Before 2011 ends, there is another quincentennial I want to talk about. It’s been 500 years since 1511 when Gonzalo Guerrero washed ashore in what today is Quintana Roo, after his ship sank in a hurricane and he drifted two weeks on a raft off the Caribbean coast of Mexico. Nineteen years earlier this hired soldier had been on the carvel Niña during Columbus’ first voyage. Born in Andalusia, a veteran soldier and Christian, Guerrero found himself far from his ranks, far from Christendom, captured and put into a cage and forced into slavery.
Columbus was a flawed character. He cheated the captain of the Pinta out of the award of a lifetime pension, promised by the King of Spain, by lying about having seen land first. He demanded tribute from indigenous peoples, cutting off their hands and watching them bleed to death when not paid on time.
Guerrero was a hero. He overcame great danger and physical trials. He overcame isolation. Most heroic of all, he overcame his own culture. He overcame the great Christian lie of his time, the time of the inquisition, with soldier-monks murdering tens of thousands of Jews, protestants and homosexuals in Europe, all in the holy name of the ‘love your enemy’ Christ. And now there was a new world, where everyone was a non-Christian and so everyone could be tortured with impunity.
The reality of this land is that the invasion of Europeans and the invasion of Christianity was a disaster of unimaginable proportions. Ninety percent of the people of two continents paid with their lives.
Guerrero was Spanish. Guerrero was Christian. Yet he went from being a slave in a cage, on a hot tropical beach 5,000 miles from home, to having a Mayan wife and three Mayan children, and to being a Mayan Cacique, lord over the temples of Ichpaatún near Chetumal, and a Mayan war chief. He fought against the enemies of God and man, against his Christian countrymen, and led the Maya fight against Cortés. He taught European war theory and battle science to his adopted Mayan brothers. It may have been due to his influence that the Yucatán Maya were never completely subdued, and they continued to fight their overlords of European descent in the Caste War extending into the 20th Century.
Mayan war Chief Gonzalo Guerrero was killed in battle. He had gone with 50 war canoes to aid fellow Mayan Cacique Cicumba, who was being attacked by Pedro de Alvarado in what is today Honduras.
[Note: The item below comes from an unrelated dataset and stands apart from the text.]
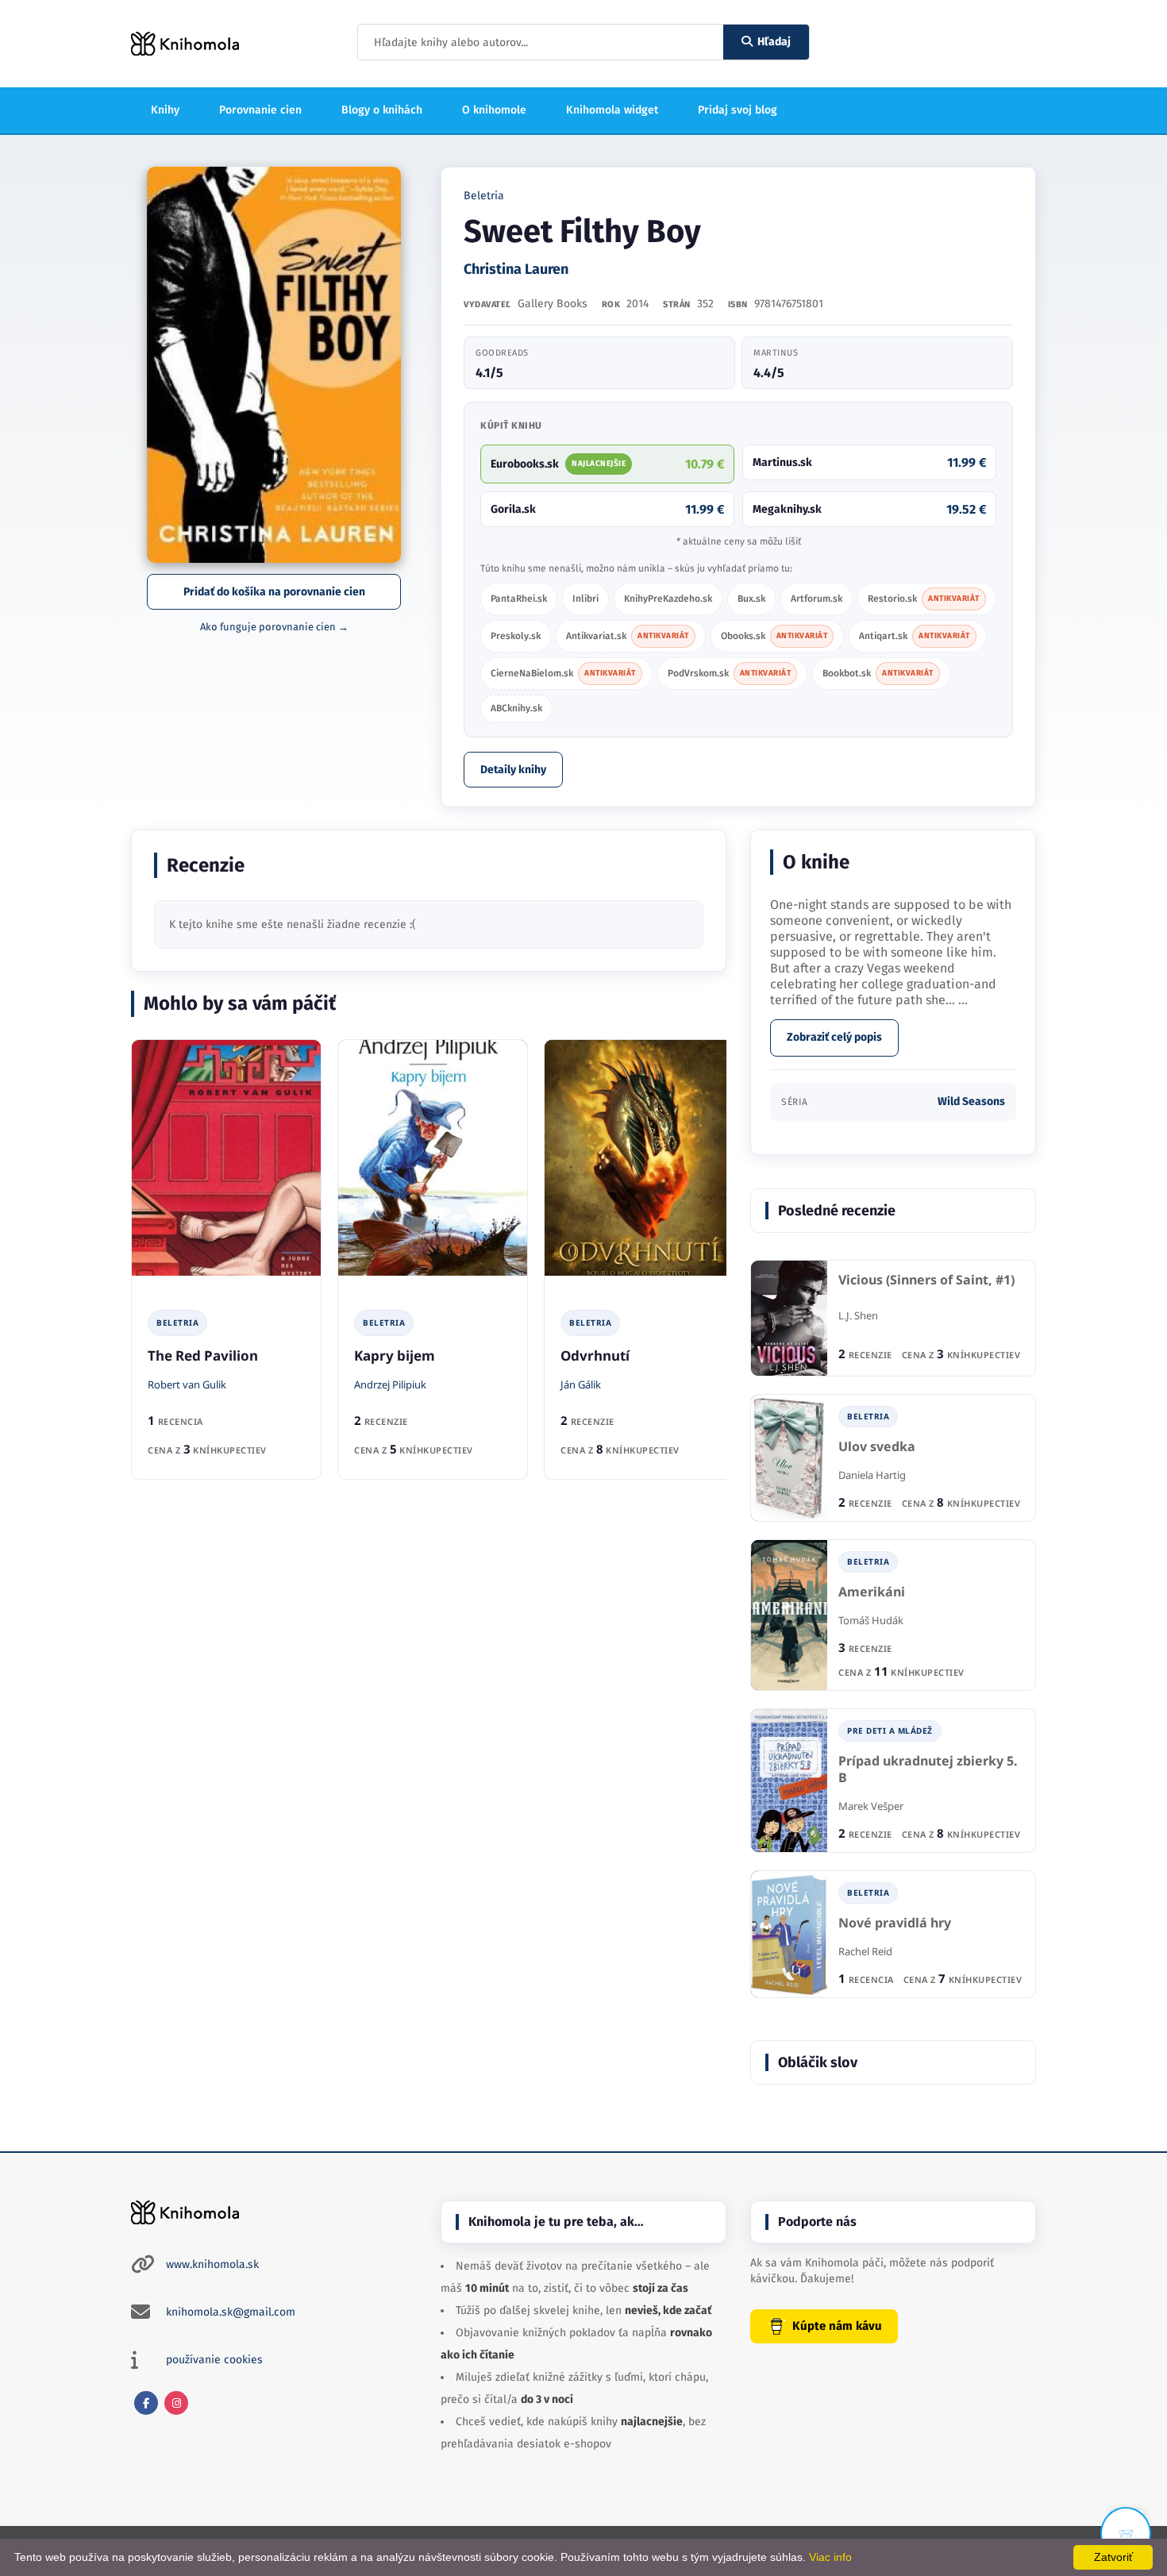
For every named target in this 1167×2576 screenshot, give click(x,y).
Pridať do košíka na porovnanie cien (274, 592)
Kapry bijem (394, 1355)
Pedro de Alvarado was the conquistador who conquered Guatemala, known best for his legendary cruelty toward all of humanity. It was a confrontation between the best and the worst of the Spanish, and of the human family. Gonzalo Guerrero was killed by a Spanish arquebus shot to the chest.
The gift of Gonzalo Guerrero was more than a set of survival skills. The gift of Gonzalo Guerrero was a way of seeing. He never rejected the god of his upbringing in Andalusia, and sent his countrymen away ‘with God’s blessing’ when they came to ‘rescue’ him. He was no longer Spanish. He was never fully Mayan. He was what we today would call an American, a catch-all term for the people of this hemisphere.
Gonzalo Guerrero was open to the reality of this land, to the spirit, or angels, or however he would describe, with his Christian vocabulary, the divine nature of the ground beneath his feet. The names are not important. The reality, the inspirited reality that predated Guerrero by thousands of years and remains beneath our feet today, is what is important. It does not mean that there is no place for Christianity here. It does mean that Americans must at the very least be respectful of the way God has been manifested in this place.
Our ability to live in healthy relationship with the environment, within the natural system of life and spirit, waits for our eyes to be opened. It waits for us to receive Gonzalo Guerrero’s gift of seeing.